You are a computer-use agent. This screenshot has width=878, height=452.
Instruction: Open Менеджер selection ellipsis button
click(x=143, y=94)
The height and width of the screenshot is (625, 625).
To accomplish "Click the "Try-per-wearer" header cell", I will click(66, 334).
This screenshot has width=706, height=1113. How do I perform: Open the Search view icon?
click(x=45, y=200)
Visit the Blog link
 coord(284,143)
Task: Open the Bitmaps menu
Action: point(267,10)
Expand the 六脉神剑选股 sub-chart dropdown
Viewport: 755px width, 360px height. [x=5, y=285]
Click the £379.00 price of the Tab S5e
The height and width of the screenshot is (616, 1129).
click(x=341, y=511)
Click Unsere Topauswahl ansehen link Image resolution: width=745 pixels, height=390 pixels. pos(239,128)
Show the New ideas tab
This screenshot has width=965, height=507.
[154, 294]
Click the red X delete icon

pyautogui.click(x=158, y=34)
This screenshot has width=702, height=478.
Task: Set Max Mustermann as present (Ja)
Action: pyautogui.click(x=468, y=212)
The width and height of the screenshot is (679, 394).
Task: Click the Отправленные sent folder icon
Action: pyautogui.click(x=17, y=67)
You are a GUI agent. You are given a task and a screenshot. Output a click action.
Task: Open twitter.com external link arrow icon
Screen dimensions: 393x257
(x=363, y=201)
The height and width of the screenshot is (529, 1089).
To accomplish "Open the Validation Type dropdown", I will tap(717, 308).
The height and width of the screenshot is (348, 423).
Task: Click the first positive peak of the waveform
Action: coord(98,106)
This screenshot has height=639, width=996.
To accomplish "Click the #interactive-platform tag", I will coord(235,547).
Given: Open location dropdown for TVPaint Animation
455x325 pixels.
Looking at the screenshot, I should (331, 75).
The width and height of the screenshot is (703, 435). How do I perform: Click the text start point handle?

■ Instructions to follow
Beginning with the line holding "Click Unsere Topauswahl" and ending with the line holding "The height and width of the screenshot is (529, 1089).", write out the stretch of material above exactly; add no further lines.

■ Answer to this exercise
Click Unsere Topauswahl ansehen link Image resolution: width=745 pixels, height=390 pixels. pos(239,128)
Show the New ideas tab
This screenshot has width=965, height=507.
[154, 294]
Click the red X delete icon

pyautogui.click(x=158, y=34)
This screenshot has width=702, height=478.
Task: Set Max Mustermann as present (Ja)
Action: pyautogui.click(x=468, y=212)
The width and height of the screenshot is (679, 394).
Task: Click the Отправленные sent folder icon
Action: pyautogui.click(x=17, y=67)
You are a GUI agent. You are given a task and a screenshot. Output a click action.
Task: Open twitter.com external link arrow icon
Screen dimensions: 393x257
(x=363, y=201)
The height and width of the screenshot is (529, 1089).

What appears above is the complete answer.